From left, Gary McKnight (61C), Dr. Jennifer Dickey (77A, 80C) and Dr. Susan Bandy (70C) assist with the Freemantown Cemetery cleanup during Alumni Work Week.

As a teacher at Berry Academy, Gary McKnight (61C, FFS) spent 20 summers roaming the slopes of Lavender Mountain with his bird-dog searching for the historic Freemantown Cemetery. This spring, he helped to clean up and restore the site as a participant in Alumni Work Week.

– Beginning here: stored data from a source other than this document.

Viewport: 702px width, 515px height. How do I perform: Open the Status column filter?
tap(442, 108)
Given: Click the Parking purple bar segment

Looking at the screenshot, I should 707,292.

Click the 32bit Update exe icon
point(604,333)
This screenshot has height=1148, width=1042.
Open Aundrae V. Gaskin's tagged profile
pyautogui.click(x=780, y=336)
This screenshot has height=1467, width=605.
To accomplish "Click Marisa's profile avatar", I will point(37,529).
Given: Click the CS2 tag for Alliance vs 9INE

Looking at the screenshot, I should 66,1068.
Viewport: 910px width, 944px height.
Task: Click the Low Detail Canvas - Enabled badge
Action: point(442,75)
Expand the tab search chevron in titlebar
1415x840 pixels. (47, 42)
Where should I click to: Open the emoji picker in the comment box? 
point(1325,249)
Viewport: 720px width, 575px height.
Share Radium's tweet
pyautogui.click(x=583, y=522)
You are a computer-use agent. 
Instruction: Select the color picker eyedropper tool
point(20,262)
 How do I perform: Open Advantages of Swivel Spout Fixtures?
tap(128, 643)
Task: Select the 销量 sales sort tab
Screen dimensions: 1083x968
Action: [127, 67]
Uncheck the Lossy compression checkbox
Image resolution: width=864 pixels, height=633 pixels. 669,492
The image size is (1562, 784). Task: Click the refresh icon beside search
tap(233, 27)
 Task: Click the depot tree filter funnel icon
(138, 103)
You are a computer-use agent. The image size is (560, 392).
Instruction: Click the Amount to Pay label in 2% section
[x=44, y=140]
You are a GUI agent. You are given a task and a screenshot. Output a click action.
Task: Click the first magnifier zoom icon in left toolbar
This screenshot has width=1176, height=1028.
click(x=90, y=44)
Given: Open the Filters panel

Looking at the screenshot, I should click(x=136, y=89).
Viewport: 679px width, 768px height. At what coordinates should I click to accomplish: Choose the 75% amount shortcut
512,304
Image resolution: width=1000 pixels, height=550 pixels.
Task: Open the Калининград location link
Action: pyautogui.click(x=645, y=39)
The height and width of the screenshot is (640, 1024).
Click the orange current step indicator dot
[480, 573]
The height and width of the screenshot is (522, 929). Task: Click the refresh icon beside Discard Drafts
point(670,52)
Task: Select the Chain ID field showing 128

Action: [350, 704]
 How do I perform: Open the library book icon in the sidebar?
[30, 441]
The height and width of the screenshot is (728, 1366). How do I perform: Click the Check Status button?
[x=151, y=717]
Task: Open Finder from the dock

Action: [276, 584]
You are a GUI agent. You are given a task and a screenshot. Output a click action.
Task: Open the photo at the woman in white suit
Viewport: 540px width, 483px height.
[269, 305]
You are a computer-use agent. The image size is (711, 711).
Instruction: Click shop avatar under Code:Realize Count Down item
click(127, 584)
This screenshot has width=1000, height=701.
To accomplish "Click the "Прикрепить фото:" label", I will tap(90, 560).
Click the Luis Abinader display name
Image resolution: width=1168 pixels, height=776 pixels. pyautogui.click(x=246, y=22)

“I thought it was local lore,” said McKnight, one of approximately 150 alumni and friends who returned to Berry in late May for the annual celebration of Berry’s work heritage. Project sites ranged from the House o’ Dreams high atop Lavender Mountain to the Gunby Equine Center to the grounds of Martha Berry’s famed Oak Hill estate.

At the Freemantown site, McKnight worked alongside project lead Joe Ragsdale (65C), campus preservationist Dr. Jennifer Dickey (77A, 80C) and other alumni to clear briars and debris obscuring the cemetery from view. Freeman family descendants also were on hand to assist with the effort.

The cemetery, which few people are aware exists, marks the site of a once-thriving African-American community established by Thomas Freeman in 1871. Freeman, a blacksmith and Union Civil War veteran, acquired 300 acres of what is now Berry’s mountain campus after his emancipation. He died in 1893, and his wife, Henrietta, and 12 children eventually sold the land to Martha Berry in the years between 1916 and 1926. While the buildings and church have been lost to time, the cemetery remains.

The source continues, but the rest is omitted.